Exercise instructions >> The answer must be an exact copy of the lines from the one containing "The width and" through the last line of the records, with no pictures.

Records shown >>
BEGIN

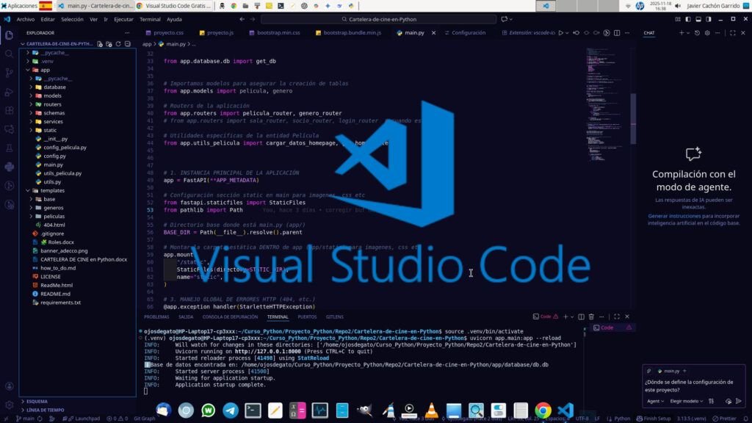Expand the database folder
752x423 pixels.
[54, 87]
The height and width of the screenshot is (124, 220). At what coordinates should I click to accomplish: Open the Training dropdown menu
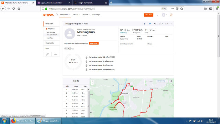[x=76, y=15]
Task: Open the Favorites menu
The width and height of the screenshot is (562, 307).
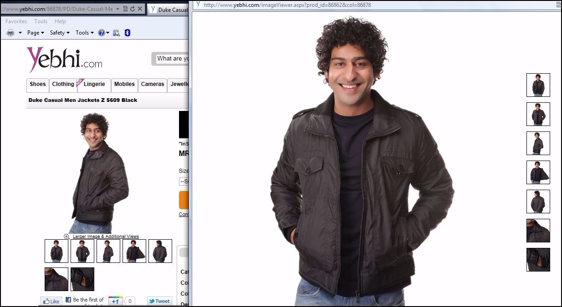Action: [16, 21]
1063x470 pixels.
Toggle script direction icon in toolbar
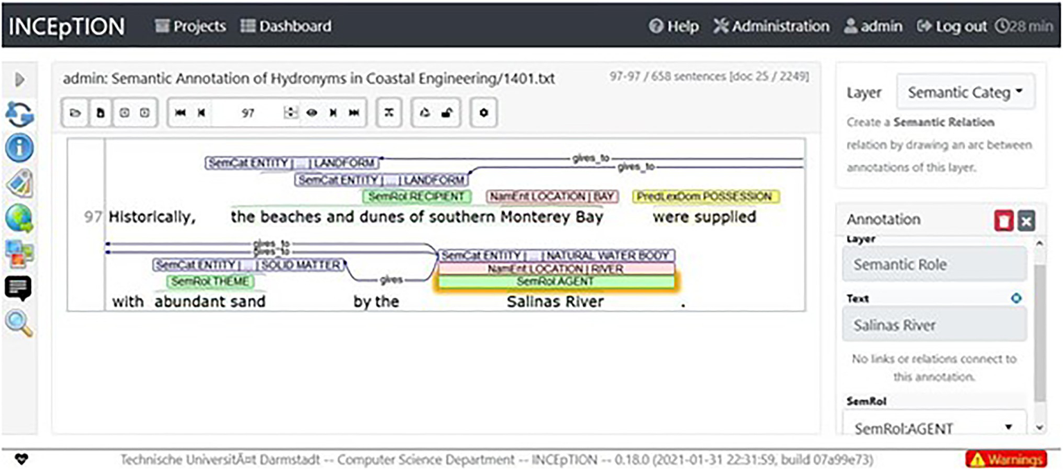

END

Response to the task >>
The width and height of the screenshot is (562, 307).
Action: [16, 21]
1063x470 pixels.
Toggle script direction icon in toolbar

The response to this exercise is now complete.